The call_id field on the LLM events is the pairing key for the chat pair, so concurrent crews never mix responses.

If you're driving the event bus with synthetic events in tests, pass quiet_internal_listeners=True to silence CrewAI's built-in telemetry handlers that expect real Crew objects:

ShadowCrewAIListener(s, quiet_internal_listeners=True)

AG2

AG2's ConversableAgent.register_hook is the canonical extension surface. The adapter wraps it and captures every LLM call routed through the registered agents:

from autogen.agentchat import ConversableAgent
from shadow.sdk import Session
from shadow.adapters.ag2 import ShadowAG2Adapter

planner = ConversableAgent(name="planner", llm_config={...}, human_input_mode="NEVER")
executor = ConversableAgent(name="executor", llm_config={...}, human_input_mode="NEVER")

with Session(output_path="trace.agentlog") as s:
    adapter = ShadowAG2Adapter(s)
    adapter.install_all([planner, executor])
    planner.initiate_chat(executor, message="plan the migration")

Hooks:

  • safeguard_llm_inputs captures the full messages list going into each LLM call
  • safeguard_llm_outputs captures the response

AG2 also ships an OTel exporter as of Feb 2026 (autogen.opentelemetry), which emits GenAI-compliant spans but redacts message bodies by default. The adapter grabs the bodies the exporter won't give you. If you want both (timing metrics plus content), run the OTel exporter alongside Shadow and use shadow import --format otel on the exported file; the v1.40 importer reads whatever the exporter emits.

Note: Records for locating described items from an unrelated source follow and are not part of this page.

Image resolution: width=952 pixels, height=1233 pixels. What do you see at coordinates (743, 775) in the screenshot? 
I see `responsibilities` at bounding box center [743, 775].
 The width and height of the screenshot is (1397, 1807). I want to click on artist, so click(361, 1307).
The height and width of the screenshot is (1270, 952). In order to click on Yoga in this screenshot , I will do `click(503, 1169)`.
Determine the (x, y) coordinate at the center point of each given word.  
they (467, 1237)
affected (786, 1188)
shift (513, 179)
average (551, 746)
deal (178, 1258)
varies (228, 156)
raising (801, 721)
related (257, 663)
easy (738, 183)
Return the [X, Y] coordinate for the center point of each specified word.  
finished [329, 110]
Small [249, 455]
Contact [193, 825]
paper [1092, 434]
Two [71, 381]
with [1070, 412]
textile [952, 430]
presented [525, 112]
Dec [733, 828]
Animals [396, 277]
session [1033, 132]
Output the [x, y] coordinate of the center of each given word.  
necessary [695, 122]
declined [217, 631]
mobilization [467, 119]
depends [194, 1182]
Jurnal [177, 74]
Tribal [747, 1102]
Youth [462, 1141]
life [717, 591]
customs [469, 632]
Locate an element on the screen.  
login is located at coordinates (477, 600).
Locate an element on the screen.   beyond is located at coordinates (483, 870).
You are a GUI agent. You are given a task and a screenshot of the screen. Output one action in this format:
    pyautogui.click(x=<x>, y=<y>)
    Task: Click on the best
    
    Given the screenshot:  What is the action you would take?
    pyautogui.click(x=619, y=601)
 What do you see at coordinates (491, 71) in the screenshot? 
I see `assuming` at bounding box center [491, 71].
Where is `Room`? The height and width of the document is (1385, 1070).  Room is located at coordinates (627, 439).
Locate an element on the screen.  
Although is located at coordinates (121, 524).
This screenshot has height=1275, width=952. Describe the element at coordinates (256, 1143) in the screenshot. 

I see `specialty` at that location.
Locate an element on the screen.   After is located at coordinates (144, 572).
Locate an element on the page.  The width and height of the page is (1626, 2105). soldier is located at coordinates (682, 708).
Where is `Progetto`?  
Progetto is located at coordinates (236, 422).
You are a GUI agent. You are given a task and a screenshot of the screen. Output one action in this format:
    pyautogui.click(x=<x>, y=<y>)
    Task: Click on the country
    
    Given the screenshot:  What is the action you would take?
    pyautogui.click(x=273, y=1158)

Per-agent registration is per-instance. A GroupChat of five agents needs five install() calls, or one install_all([...]).

Session grouping and policy evaluation

All three adapters feed through the same Session.record_chat / record_tool_call / record_tool_result contract as direct SDK instrumentation, so every downstream feature works identically:

  • shadow diff produces the nine-axis behavioral diff
  • shadow check-policy with scope: session evaluates each framework's natural session boundary correctly
  • shadow mine clusters turn-pairs by tool sequence and selects representative cases
  • shadow mcp-serve exposes the captured traces to any MCP-aware client

If your trace contains multiple sessions (many kickoffs, many threads, many conversations) and you want a per-session breakdown, session-scoped policy rules work out of the box for LangGraph (via thread_id) and CrewAI (via kickoff markers). AG2 infers session boundaries from the prior response's stop_reason, so one initiate_chat cycle is one session.